As a black person, the question of identity is always turbulent. Who we are is contested, questioned. We live on a fault line and depending on current events, we are either monsters or marginalized/invisible. Many of us fear the identication of criminals responsible for high profile crimes – fear one of us will be fingered. Why? Because we KNOW that all of us receive an adverse sentence behind the actions of one of us.

I woke up this morning and saw the picture of a Korean man, the alleged shooter. Conflicted. “I thought it’d be a white student…but thank God it wasn’t a black man.”

But this man’s violence (if he indeed committed it) took place within the American pressure cooker, within a context of illegal, indiscriminate violence, organized violence.

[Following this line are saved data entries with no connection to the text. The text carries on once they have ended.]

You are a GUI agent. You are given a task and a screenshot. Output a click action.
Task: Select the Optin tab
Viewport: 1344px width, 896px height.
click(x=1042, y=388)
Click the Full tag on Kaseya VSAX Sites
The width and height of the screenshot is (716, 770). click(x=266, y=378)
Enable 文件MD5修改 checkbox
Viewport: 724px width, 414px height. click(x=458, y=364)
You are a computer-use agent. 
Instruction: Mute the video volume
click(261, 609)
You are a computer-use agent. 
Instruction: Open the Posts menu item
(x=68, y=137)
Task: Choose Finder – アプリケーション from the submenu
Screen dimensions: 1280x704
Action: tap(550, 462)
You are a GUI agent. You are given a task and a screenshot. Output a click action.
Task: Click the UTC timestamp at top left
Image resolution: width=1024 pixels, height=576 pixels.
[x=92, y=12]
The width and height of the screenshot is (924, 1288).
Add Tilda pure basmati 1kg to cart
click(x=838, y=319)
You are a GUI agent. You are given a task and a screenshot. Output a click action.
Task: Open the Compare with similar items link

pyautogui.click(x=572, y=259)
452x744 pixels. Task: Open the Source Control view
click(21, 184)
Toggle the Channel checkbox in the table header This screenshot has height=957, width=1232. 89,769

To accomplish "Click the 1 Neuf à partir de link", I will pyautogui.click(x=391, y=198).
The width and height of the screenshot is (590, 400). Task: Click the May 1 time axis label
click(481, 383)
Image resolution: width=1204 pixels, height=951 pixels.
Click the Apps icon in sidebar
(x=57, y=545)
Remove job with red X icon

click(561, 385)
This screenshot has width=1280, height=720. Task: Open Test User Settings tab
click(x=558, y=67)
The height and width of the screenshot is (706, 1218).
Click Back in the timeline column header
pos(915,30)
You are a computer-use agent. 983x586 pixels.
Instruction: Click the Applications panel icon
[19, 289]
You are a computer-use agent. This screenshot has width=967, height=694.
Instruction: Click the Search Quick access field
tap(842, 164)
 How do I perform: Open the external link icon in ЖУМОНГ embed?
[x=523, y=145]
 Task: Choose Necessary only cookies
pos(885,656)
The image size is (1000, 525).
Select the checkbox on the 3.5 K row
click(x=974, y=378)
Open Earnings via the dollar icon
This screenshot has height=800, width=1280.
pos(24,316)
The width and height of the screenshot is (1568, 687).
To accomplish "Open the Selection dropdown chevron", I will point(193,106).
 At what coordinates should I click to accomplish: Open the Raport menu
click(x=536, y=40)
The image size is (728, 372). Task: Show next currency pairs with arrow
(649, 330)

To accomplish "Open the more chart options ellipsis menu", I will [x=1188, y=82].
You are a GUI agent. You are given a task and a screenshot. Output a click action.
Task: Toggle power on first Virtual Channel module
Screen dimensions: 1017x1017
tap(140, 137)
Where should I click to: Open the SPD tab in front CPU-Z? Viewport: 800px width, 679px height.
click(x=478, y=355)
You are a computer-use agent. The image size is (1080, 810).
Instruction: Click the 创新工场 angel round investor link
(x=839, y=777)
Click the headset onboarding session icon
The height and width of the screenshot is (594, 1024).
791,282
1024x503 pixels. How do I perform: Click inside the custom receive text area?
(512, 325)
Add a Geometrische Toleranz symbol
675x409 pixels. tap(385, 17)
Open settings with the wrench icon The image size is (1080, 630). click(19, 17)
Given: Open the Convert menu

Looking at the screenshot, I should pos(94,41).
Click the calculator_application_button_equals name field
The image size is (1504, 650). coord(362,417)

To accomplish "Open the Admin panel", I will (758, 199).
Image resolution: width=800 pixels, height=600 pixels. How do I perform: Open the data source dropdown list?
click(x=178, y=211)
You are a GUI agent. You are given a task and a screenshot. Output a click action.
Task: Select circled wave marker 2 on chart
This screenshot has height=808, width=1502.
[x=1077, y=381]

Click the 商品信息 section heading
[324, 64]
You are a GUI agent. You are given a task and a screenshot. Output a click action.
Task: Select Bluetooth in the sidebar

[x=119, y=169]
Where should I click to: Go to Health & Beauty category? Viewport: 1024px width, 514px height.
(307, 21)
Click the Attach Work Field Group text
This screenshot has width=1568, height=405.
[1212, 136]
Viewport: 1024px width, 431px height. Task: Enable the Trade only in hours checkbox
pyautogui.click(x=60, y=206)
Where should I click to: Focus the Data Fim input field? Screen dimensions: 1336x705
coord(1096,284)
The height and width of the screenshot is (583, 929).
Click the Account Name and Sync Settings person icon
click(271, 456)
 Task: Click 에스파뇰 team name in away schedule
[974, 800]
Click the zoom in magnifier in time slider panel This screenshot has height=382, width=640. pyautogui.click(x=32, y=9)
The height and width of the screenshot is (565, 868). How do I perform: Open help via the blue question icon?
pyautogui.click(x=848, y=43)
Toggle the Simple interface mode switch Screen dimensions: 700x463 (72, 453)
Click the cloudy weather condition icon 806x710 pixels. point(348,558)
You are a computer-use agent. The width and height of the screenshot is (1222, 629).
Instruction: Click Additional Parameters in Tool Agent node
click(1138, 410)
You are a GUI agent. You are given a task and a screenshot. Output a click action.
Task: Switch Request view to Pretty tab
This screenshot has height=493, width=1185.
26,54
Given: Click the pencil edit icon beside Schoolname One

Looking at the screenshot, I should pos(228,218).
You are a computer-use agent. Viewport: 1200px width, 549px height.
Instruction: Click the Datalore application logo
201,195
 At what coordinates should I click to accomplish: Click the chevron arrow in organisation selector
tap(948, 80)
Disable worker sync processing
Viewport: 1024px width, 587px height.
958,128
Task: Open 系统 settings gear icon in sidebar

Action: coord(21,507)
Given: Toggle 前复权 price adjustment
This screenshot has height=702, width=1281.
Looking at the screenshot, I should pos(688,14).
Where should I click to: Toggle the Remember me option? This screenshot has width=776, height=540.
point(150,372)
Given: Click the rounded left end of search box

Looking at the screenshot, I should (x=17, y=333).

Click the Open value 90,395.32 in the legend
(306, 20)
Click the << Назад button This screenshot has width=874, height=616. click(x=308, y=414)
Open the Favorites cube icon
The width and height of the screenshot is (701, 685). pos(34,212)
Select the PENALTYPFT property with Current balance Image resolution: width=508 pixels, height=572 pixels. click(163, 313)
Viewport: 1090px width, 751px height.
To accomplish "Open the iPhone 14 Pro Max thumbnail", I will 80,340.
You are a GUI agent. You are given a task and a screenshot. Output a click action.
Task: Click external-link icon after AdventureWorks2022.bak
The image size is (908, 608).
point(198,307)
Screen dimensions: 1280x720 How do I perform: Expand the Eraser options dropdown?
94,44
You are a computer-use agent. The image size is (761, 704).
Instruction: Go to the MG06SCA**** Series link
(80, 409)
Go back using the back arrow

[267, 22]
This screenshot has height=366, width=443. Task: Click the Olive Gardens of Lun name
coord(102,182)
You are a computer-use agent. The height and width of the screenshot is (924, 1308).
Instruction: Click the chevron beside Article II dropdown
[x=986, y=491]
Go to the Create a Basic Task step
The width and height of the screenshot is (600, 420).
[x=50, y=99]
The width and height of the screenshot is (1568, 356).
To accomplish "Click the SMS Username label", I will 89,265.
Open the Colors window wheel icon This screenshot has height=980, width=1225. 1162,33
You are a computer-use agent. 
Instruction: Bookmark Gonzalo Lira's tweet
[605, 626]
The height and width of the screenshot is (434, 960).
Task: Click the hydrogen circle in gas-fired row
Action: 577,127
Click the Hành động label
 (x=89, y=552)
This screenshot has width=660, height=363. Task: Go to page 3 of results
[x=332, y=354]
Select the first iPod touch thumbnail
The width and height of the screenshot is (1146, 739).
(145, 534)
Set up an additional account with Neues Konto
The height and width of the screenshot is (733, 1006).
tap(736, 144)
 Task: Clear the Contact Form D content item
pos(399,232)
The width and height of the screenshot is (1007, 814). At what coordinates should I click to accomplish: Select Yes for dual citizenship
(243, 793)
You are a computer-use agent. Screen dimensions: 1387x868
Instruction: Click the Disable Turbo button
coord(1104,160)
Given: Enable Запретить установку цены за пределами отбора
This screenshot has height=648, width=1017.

The media focuses on random violence, so-called “street crime” but ignores the far more prevalent legal violence of our government. How does state-sanctioned “invisible-subliminal” violence impact the mind, body and spirit of people, particularly young people?

State violence is global. State violence is not simply the use of arms, it is the maintenance of conditions of social and economic injustice that are violence incarnate. It is the proponderance of rape imagery, assault imagery, murder imagery that is violence.

The United States produces and manufactures violence. Globally. And that violence is visited upon – 99% of the time – INNOCENTS.

In Iraq and in this country.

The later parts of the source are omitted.